The Beginner’s Guide to Anime, No. 31 – The Slayers

The Slayers

The series covered in this column has some similarities to last week’s piece covering The Irresponsible Captain Tylor. It is a comedy, based on a series of light novels not translated into English. However, whereas the former is science-fiction, this series is a fantasy in the Tolkienesque, Dungeons & Dragons style of monsters, warriors and magic.

The first light novel in The Slayers was published in 1989 and many more novels, anime, manga, films video games and so on has been produced since then. The first three series, The Slayers, The Slayers Next and The Slayers Try were broadcast between 1995 and 1997. Another two series, the Revolution and Evolution-R series, were transmitted between 2008 and 2009.

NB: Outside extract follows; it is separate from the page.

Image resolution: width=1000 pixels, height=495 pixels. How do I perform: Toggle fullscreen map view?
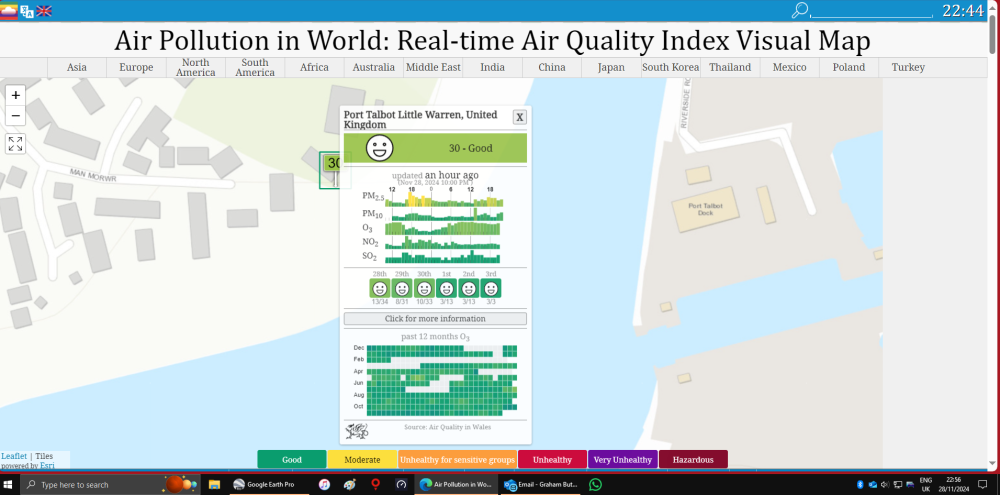tap(15, 144)
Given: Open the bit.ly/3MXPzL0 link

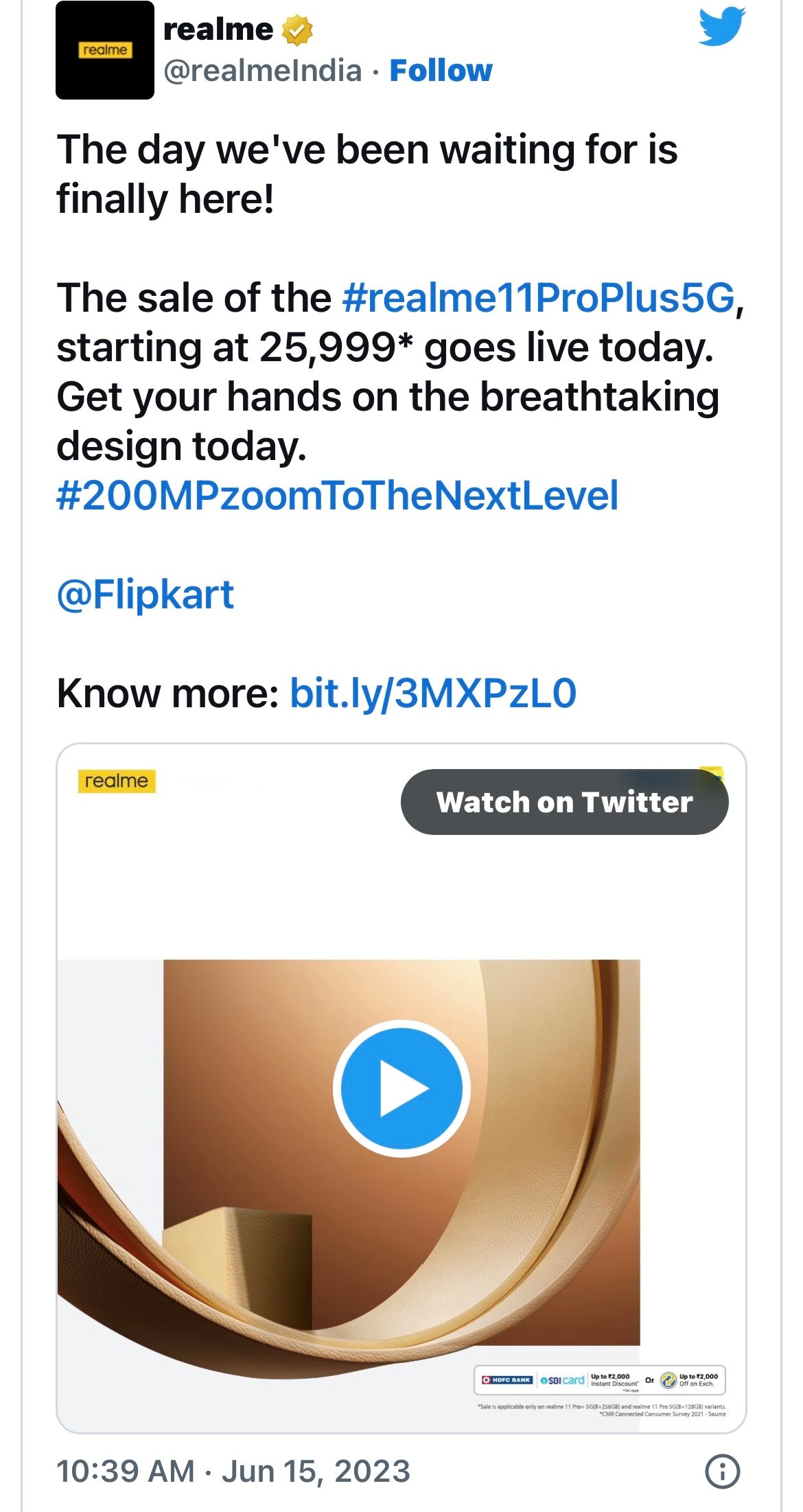Looking at the screenshot, I should click(432, 694).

The Slayers is set in a typical fantasy world full of monsters, dragons, brave warriors and powerful manipulators of magic. Amongst those who fall into the last of those categories is Lina Inverse, a teenage sorceress and central heroine of the story. However, she is not exactly heroic. She is gluttonous, bad-tempered, fleeces people out of money and magical items, annoyed by the fact she has small breasts and has little concern of the huge collateral damage her spells cause to those around her. At the start of the story Lina meets the mighty swordsman Gourry Gabriev, whose brawn is much greater than his brain. However, Lina stays with him because Gourry possesses the all-powerful Sword of Light, one of the most powerful weapons in the world.

Together Lina and Gourry travel around, with Lina wanting to find more magical items and spells to make herself even more powerful. This often means fighting powerful monsters who wish to destroy the world. Along the journey she is joined by other travellers. These include the chimera Zelgadis Greywords, who is part human, part troll and part golem and is trying to find a way of returning his body to normal; Princess Amelia Seyruun, a shrine-maiden whose belief in justice often leads to more problems than solutions; and Xellos Metallium, a priest whose true powers and motives are often shrouded mystery.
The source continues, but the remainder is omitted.